The networks are furious. They claim that it is a violation of their copyrights. In their estimate, what Aereo is doing is a public performance of their property. So, they sued in the Second Circuit Court. In fact there are two suits.

NYT: Media Decoder

The first suit was filed by the owners of stations affiliated with Fox, the CW, Univision and PBS. The second suit was filed by the owners of stations affiliated with ABC, CBS and NBC.

Together, the two suits represent virtually all of the major television stations in New York City, the only market where Aereo is set to operate. The stations are owned by major media companies like Comcast, the Walt Disney Company and the News Corporation.

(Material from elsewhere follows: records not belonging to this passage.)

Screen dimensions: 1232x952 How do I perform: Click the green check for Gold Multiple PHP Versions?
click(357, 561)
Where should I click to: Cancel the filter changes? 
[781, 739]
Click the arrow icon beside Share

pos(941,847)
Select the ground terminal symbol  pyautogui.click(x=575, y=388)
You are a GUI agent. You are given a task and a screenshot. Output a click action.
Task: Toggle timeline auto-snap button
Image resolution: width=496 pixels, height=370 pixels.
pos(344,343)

Why do I care? For at least two reasons. First, I feel that the consumer should have control of the content they want to watch. The current cable TV model forces you to pay for channels you never watch and dictates what and when you can view their content. The second reason has to do with Cloud computing. How private is your Cloud drive? Maybe not as much as you think. But we will get back to that.

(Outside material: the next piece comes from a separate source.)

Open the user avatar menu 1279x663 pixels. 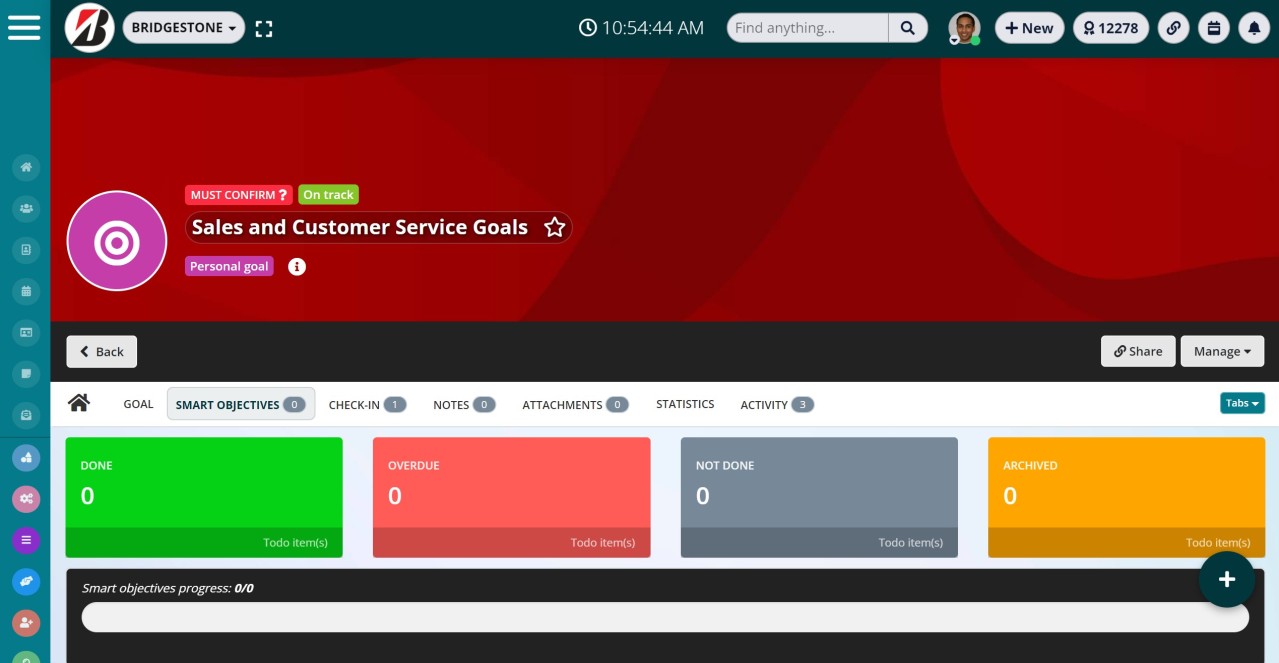(x=964, y=28)
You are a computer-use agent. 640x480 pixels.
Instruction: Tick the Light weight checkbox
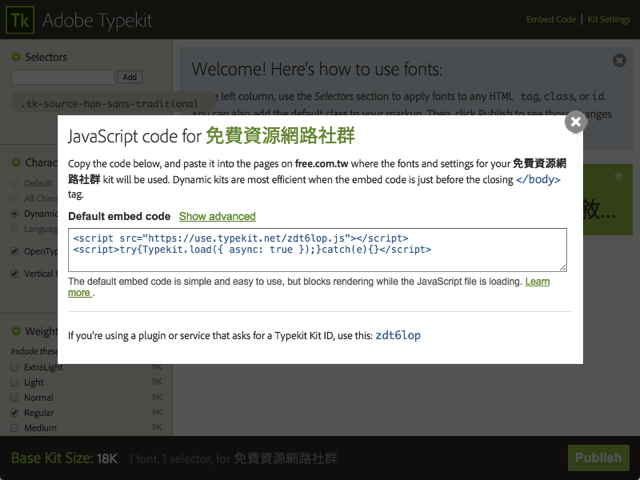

FOX, not surprisingly, is apocalyptic about it claiming that they will stop broadcasting altogether and go subscription only if Aereo prevails. And it looks more and more that Aereo will prevail. After filing their suit, they asked the court to shut down Aereo until the suit was decided. The courts turned them down flat. Citing  Cablevision (Cartoon Network, LP v. CSC Holdings, Inc.) U.S. District Judge Alison Nathan in Manhattan refused to preliminarily enjoin Aereo's service, ruling that the networks' copyright claims were likely to fail.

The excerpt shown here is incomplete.